- Official poster
- Directed by: Ranga
- Produced by: R. Sarathi Raja
- Starring: Ashok Kumar Yashika Aannand;
- Cinematography: R. Anand
- Edited by: Ram Gopi
- Music by: J. V.
- Production company: RS Cinema
- Release date: 8 July 2022;
- Running time: 137 mins
- Country: India
- Language: Tamil

= Bestie (film) =

2022 Tamil language horror film

Bestie is a 2022 Indian Tamil-language horror film directed by Ranga Kumar and starring Ashok Kumar and Yashika Aannand. It was released on 8 July 2022.

==Plot==
Ashok and Yashika embarked on a vacation to a secluded farmhouse. When their car broke down, they managed to reach the destination despite the setback. During their stay, an electrician, food delivery boy, plumber, and watchman repeatedly interrupted Yashika and Ashok, disrupting their intended relaxation.
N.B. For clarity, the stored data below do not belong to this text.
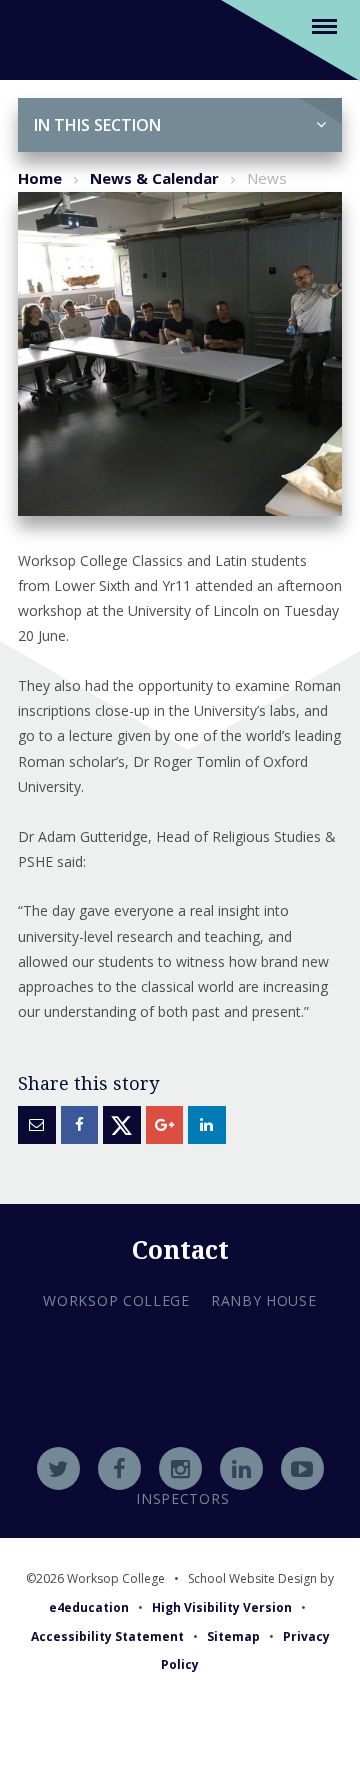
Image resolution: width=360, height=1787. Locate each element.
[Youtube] (302, 1468)
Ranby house (264, 1300)
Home (40, 178)
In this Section (97, 125)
Eventually, it was revealed that these individuals were Yashika's family members seeking revenge for the gang rape and murder of Yashika's sister, Priyanka, perpetrated by Ashok and his friends, including Jeeva. Yashika and her family members executed their premeditated plan, systematically targeting and killing Ashok and his friends. In the aftermath, the original watchman, who was on leave during the murders, filed a complaint at the police station. However, the Sub-Inspector stunned the watchman by revealing that the suspects he identified were already deceased before the murders occurred.

==Production==
The production of the film began before Yashika suffered a serious injury in June 2021.

==Reception==
The film was released on 8 July 2022. A critic from The Times of India wrote "The film starts off as a horror thriller and becomes a revenge drama towards the climax. There are many twists in the second half, but they generate little interest as the director fails to realise that viewers would be interested in the post-interval sequences only if the first half is bearable, which is not the case here". A reviewer from Dina Thanthi called the film "predictable". India Herald critic noted that the film is "A worst every movie made".